Vince Clarke – vocals, guitar, synthesiser

Robert Marlow – vocals, synthesiser, guitar

Perry Bamonte – guitar

Paul Langwith – drummer

History

FLTR: Vince, Robert, and two unknown friends

The Plan was a band active from fall 1979 up until early 1980. Robert Marlow is responsible for creating the band, starting out with his longtime friend Vince Clarke, but adding friends Perry Bamonte and Paul Langwith soon after. Robert Marlow describes the band as having been "like an Ultravox rip-off".[1]

Depeche Mode biography author Jonathan Miller erroneously mentions that this band was created just after Vince Clarke had formed 'Composition Of Sound', but it was actually the other way around. While Robert Marlow and Vince Clarke were good friends and fellow aspiring musicians, they also bumped heads a lot. After Vince had disbanded 'No Romance In China', and Robert Marlow's band The Vandals had also called it quits, their friendship was in a good place and so they decided to form a band. The most dramatic change in comparison to their previous bands would be their use of synthesisers. While Robert could ask his mother to buy a synthesiser for him, Vince had to work very hard to be able to afford a Kawai 100F. Robert: "I'd been listening to a lot of Ultravox with John Foxx — songs like 'Saturday Night In The City Of The Dead' and 'The Man Who Dies Everyday', songs that had sounds that you could only get on a synthesiser. So I got my mum to take out a hire purchase agreement on a Korg 700 — a fantastic synth!"[2] Vince Clarke adds: "Rob got his synth first; he was the first person I knew who bought one, but his family had bought their own house – they were quite posh, you see. What happened was that Gary Numan did 'Are 'Friends' Electric?' So suddenly we were all turned on to synthesisers. That was what sparked off The Plan."[2]

Paul Langwith was already a drummer in The Spurts, and Perry Bamonte floated along some local bands including The Spurts at the time. Paul: "Vince was the most serious and the rest of us saw it as a bit of a laugh – any excuse to jump on the instruments and have a bash around. [...] We had come from a three-chord trash-punk band, then all of a sudden we were playing electro-pop songs that were very well structured, organised."[1]

Paul Langwith at his Bungalow

The band would rehearse at Paul's locally well-known bungalow, where he had a rehearsal room. Paul: "All the equipment was set up 24/7 so we used to just go up there day or night and rehearse. [...] [Andy] Fletcher was a good mate of Vince's so he used to tag along to rehearsals of The Plan. [...] We had a cassette recorder in the middle of the room. We actually made quite a few good recordings like that. [...] We had some really good tracks. There was one track we did called 'The Day The Shot The President Down'. Vince was writing all the songs for The Plan. They were very good songs; poppy. If you'd taken them to a producer you could have had hits with them."[1]

The Plan planned to debut at Gary Turner's Baron's night club which was attached to the Elms Club in Leigh-on-Sea, on January 1, 1980.[2] Paul: "[W]e were going to do this gig – I think we'd even hired dry ice machines, strobe lights; it was going to be a real event. But I think somebody got bottled the week before and they closed the pub down. That was the demise of the band, because we'd put all our hands down our pockets to hire equipment and things. We didn't get the money back, and we'd sort of blown all our enthusiasm at that one gig."[1]

Dissolution

While Perry and Paul quickly lost interest in the band after the cancelled gig, Vince Clarke blames the end of the band on creative differences between him and Rob. "All of these bands could have lasted just two days. They're just names. Rob and I always wanted to be in a band together, but we both had such egos. And we had quite different musical tastes. The reason why he and I connected was that we hated each other's music so much! We'd spend evenings just slagging each other's records off while playing them! So any kind of musical connection I had with Rob was always short-lived."[2] Rob, however, gives a more pragmatical reason for the end of their band, when in early 1980, Rob and his friends decided to go grape picking in France, aiming to "go away and be poetic or something[2], go travel and do something,[1], and then I'd save up some more money and get more equipment, more synthesisers and things.[3] We pissed it up down the pub. That's when Vince was harbouring his secret plan for world domination."[1]

After the demise of the band, Robert Marlow and Vince Clarke remained in touch with one another, and both continued working as musicians to this day. By 1983, Vince had become more successful than Rob already, and Rob asked him for a favour.

INSTRUCTION 1
Answer these questions from the text on the band The Plan.
(a) Which synthesiser did Robert Marlow get through a hire purchase agreement his mother took out?
(b) Whose bungalow did the band use for rehearsals?
(c) At which venue, and on what date, was the band's debut planned?
INSTRUCTION 2
Carry on the text about the band The Plan, starting after its final sentence.
The listing has no part in the work on The Plan text.

PROVIDED RECORDS
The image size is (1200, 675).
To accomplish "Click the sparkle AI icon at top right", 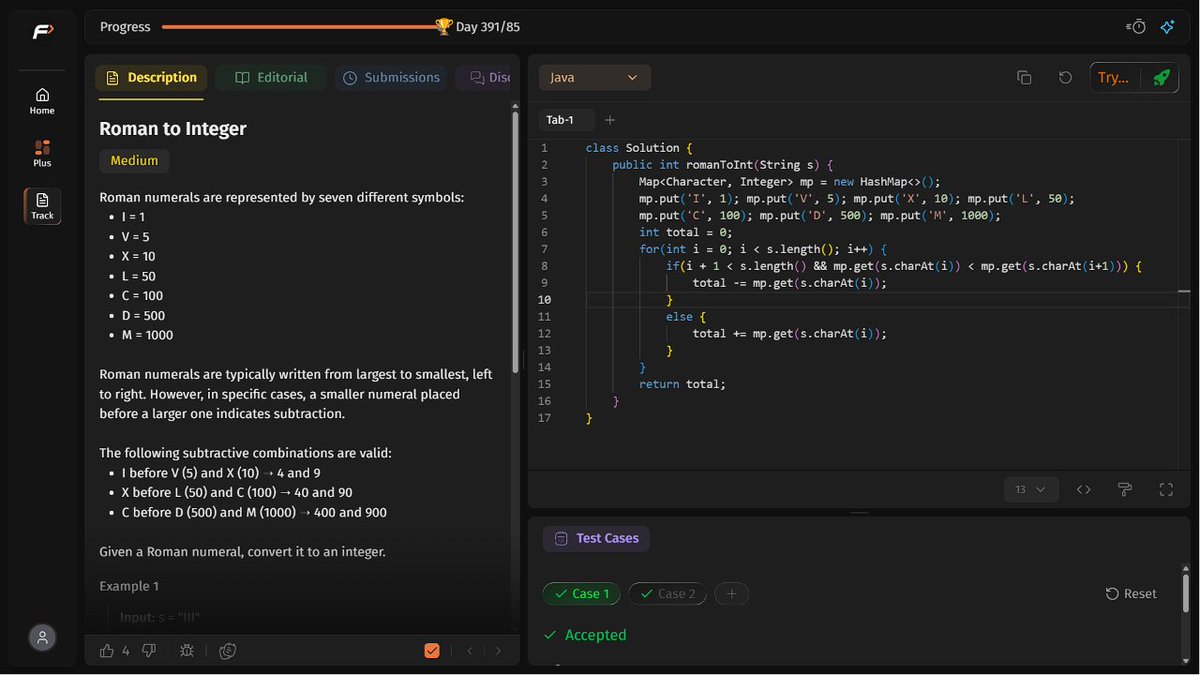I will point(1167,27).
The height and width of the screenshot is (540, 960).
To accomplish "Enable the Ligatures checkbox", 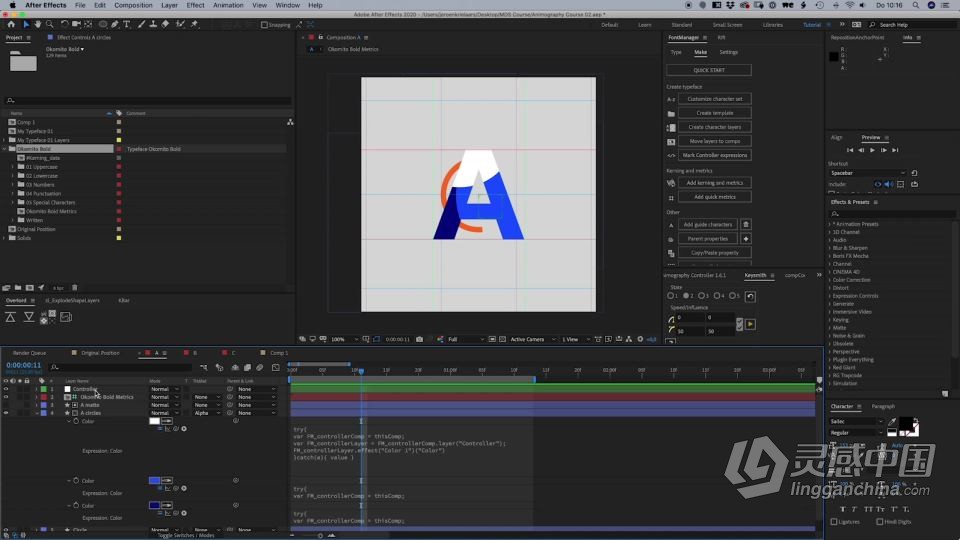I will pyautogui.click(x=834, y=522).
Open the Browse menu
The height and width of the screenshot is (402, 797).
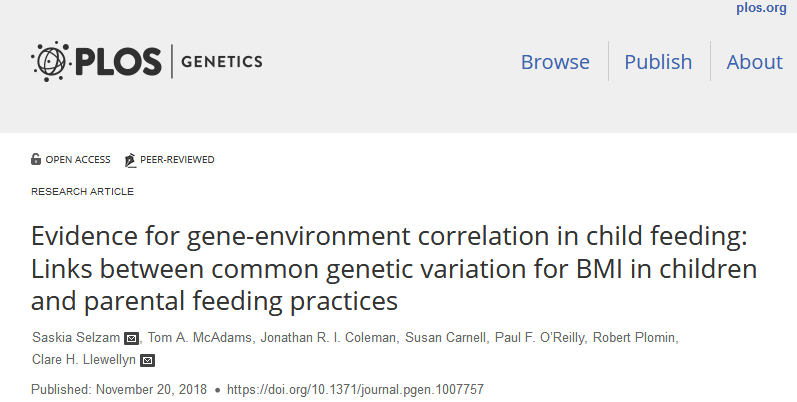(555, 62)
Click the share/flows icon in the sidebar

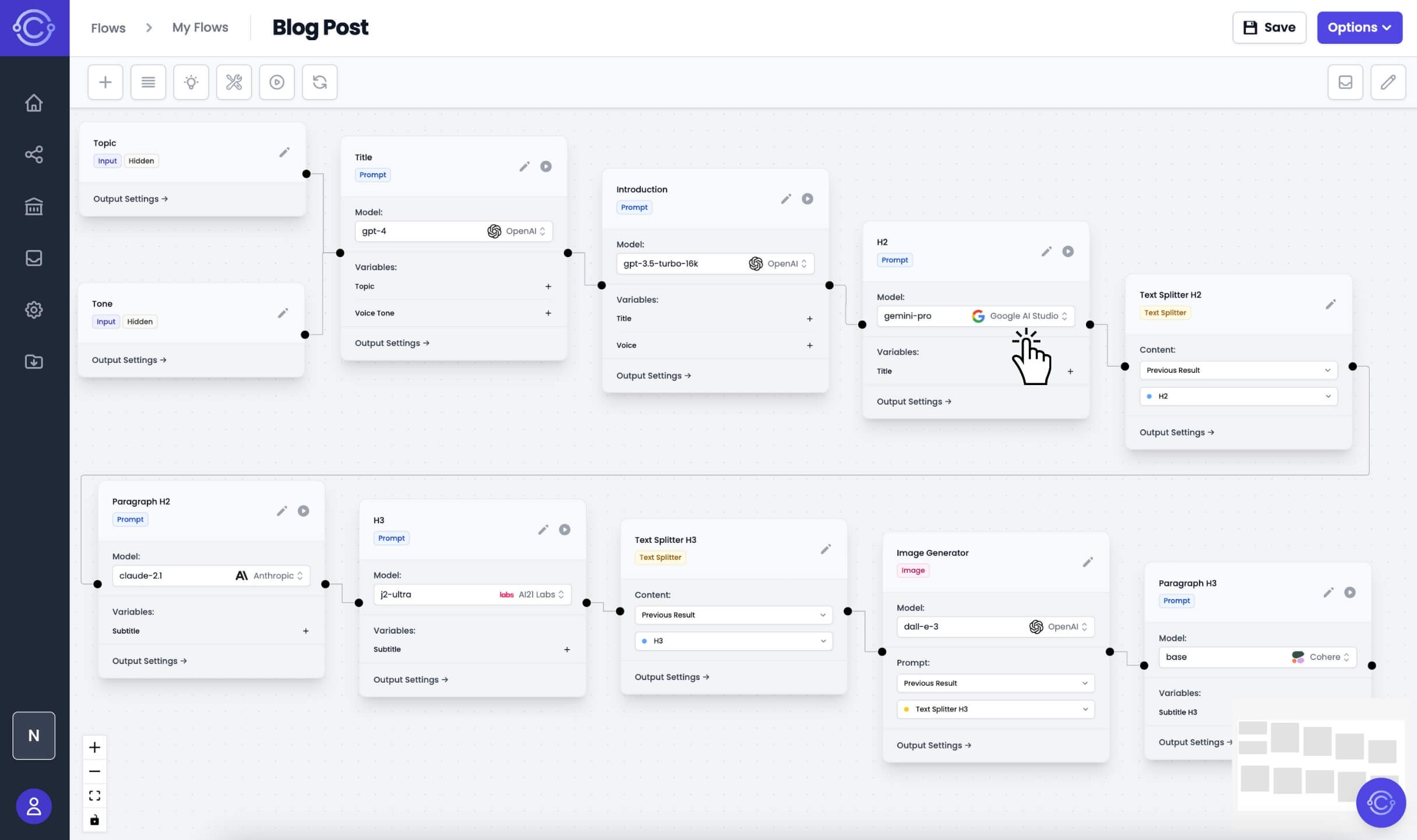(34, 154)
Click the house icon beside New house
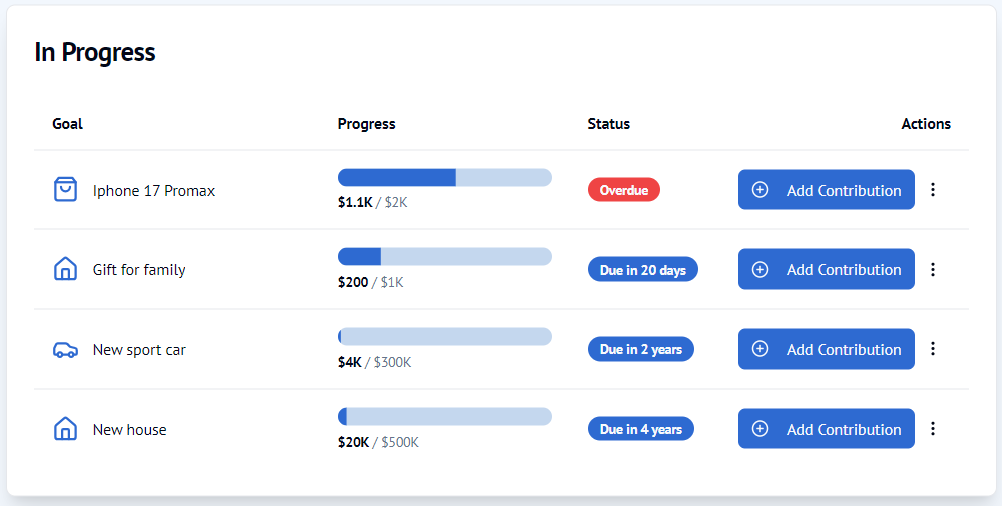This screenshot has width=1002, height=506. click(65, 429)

ANSWER 1
(a) A Korg 700.
(b) Paul Langwith's bungalow.
(c) Gary Turner's Baron's night club, attached to the Elms Club in Leigh-on-Sea, on January 1, 1980.

ANSWER 2
"I tapped him on the shoulder and said "I’ve got some songs, can you give me a day in the studio?” and he went "No, it’s very expensive... I can’t do it” and I was "Please! Please!" Eventually, we did one day and we recorded The Face Of Dorian Gray which actually then went on for about 3 to 4 weeks... after we spent all that time, Vince said “it seems daft just to do a demo, let’s get it released". I was made up and we found RCA who decided to licence Vince’s own label Reset Records and that was it. What happened was four singles and the recording of The Peter Pan Effect album."[4]

Perry Bamonte also became very successful as a guitar player, and is most notable for having been in The Cure from 1990 till 2005.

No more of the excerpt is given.